REGULARIZED ESTIMATION IN HIGH-DIMENSIONAL VECTOR AUTO-REGRESSIVE MODELS USING SPATIO-TEMPORAL INFORMATION

The vector auto-regressive (VAR) model is commonly used to model multivariate time series, and there are many penalized methods to handle high dimensionality. However for spatio-temporal data, most of these methods do not consider the spatial and temporal structure of the data, which may lead to unreliable network detection and inaccurate forecasts. This paper proposes a data-driven weighted l1 regularized approach for spatio-temporal VAR models. Extensive simulation studies compare the proposed method with five existing methods for high-dimensional VAR models, demonstrating advantages of our method over others in terms of parameter estimation, network detection, and out-of-sample forecasts.

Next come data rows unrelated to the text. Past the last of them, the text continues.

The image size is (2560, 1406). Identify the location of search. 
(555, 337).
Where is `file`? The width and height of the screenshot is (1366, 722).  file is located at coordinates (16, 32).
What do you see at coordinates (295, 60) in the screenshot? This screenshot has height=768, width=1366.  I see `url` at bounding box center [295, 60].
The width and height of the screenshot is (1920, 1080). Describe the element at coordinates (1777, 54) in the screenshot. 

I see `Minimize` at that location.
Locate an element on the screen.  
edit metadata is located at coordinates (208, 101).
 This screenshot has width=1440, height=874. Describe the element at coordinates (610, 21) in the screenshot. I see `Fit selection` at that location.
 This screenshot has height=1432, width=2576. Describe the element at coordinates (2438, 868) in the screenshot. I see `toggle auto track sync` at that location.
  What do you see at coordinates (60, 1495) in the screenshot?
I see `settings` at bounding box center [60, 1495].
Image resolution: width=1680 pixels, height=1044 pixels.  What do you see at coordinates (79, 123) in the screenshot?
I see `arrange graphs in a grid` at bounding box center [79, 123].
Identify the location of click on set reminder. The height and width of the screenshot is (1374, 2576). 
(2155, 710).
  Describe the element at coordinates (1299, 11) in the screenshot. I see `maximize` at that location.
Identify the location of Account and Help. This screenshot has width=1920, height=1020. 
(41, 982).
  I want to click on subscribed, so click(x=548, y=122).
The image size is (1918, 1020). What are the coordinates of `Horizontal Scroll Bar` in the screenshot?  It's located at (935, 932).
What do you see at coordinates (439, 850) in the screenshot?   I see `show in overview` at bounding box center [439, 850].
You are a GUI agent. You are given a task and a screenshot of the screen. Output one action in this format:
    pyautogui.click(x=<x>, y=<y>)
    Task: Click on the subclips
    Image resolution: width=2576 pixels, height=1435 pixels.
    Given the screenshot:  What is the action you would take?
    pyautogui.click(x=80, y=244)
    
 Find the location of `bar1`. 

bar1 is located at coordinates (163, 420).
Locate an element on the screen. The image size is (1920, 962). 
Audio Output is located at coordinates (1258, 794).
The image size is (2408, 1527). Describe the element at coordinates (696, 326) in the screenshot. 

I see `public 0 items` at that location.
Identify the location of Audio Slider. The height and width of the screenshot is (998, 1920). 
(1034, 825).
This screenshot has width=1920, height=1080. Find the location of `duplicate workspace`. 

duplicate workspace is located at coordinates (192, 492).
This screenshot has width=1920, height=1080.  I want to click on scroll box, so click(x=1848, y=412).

We also apply our method to a traffic data set to evaluate its performance in a real application. In addition, we explore the theoretical properties of the l1 regularized estimation of the VAR model under a weakly sparse scenario, in which exact sparsity can be viewed as a special case. To the best of our knowledge, this is the first study to do so. For a general stationary VAR process, we derive the nonasymptotic upper bounds on the l1 regularized estimation errors, provide the conditions for estimation consistency, and further simplify these conditions for a special VAR(1) case.